Проснувшись в отличном настроении, Хашем идет будить Илью. Он спал на улице под пологом. Хашем поднимает марлю повыше, вставляет ему клочок газеты меж пальцев ног и поджигает. Илье снится, как он летит по стометровке, вскакивает, сносит марлю и в ней топчет рок-н-ролл, поднимая облако пыли. Хашем смеется и заливает край матраса из чайника. Очень довольный, говорит: «Заспался, Илюха! Пойдем Ерихон строить». Он бросается на него с кулаками, но огромный кудлатый Хашем быстро заваливает Илью на лопатки.
2
Я много раз представлял подробности того, как это могло случиться, говорил с Аббасом, тот молчал, молчал, вдруг как гаркнет: «Он умом умер», — и крутанул рукой перед лицом.
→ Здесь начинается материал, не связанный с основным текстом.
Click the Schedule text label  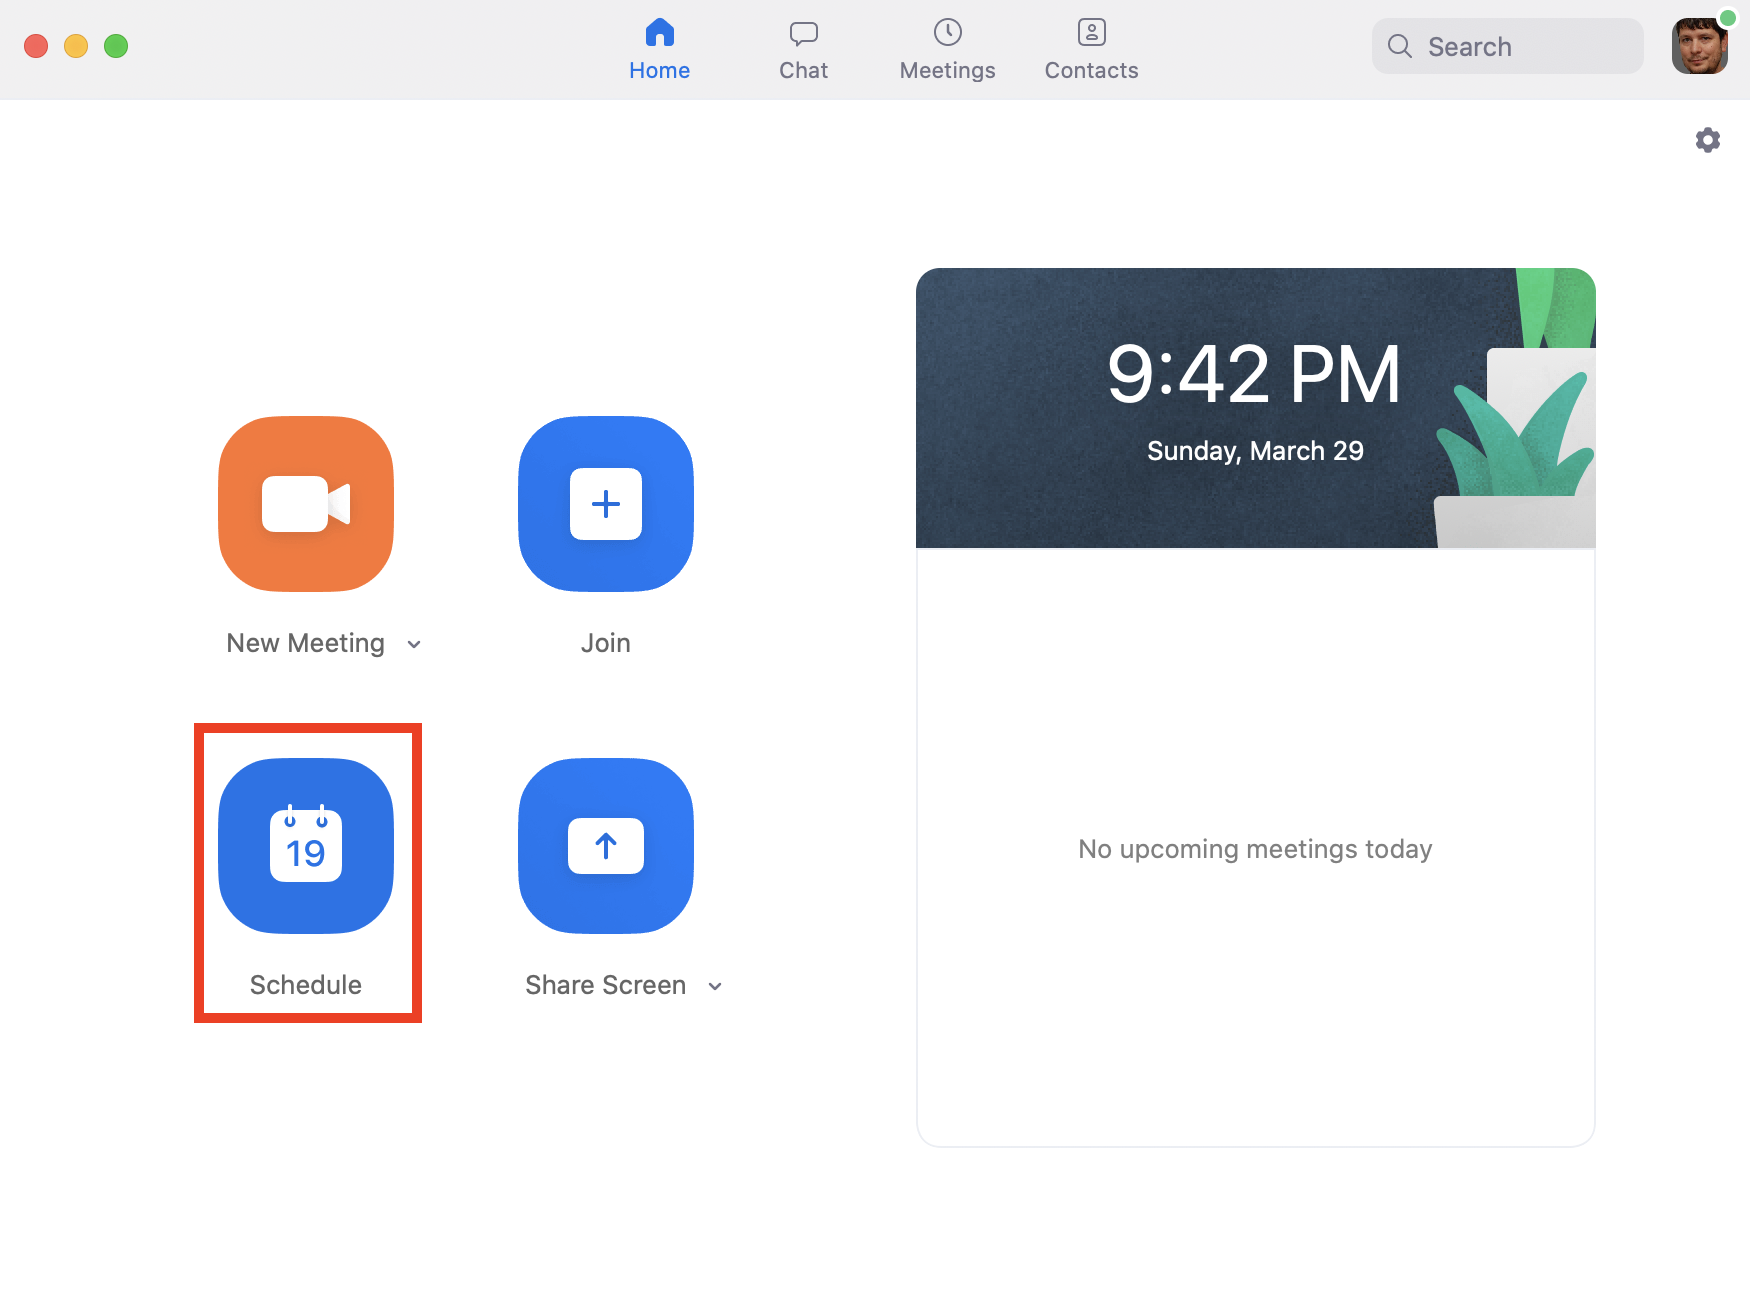tap(306, 985)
Аббас считал это несчастным случаем, рявкал сердито: «Зачем с ума сошел?!» Он рассказал, как повез его в город на мотоцикле, на прием к министру. Они хотели поверх Эверса вменить наконец в министерстве экологии и природных ресурсов правильное понимание учета джейранов и сообщить, что теперь в заповеднике следует охранять еще и хубару. После увольнения, после лишения всех законных функций важно было срочно добиться, чтобы хубара была внесена во все охранные грамоты. Хашем не хотел жаловаться; хотел только выступить как эксперт, к чему скандалы с людьми, с Богом надо скандалить.
Полицейские, рыскавшие всегда по городу на расписных BMW, ловко, вертко орудуя в стайном порядке, подгоняя водителей, прижимая, облетая по встречной и рассекая, разбрызгивая автотолпы, как овчарки стадо баранов, покрикивали в громкоговоритель, повизгивали то и дело сиреной — несколько раз набрасывались на Аббаса: крестьянскому мотоциклу с коляской, издававшему треск и резкий запах отработанного низкооктанового бензина, в центре города делать нечего.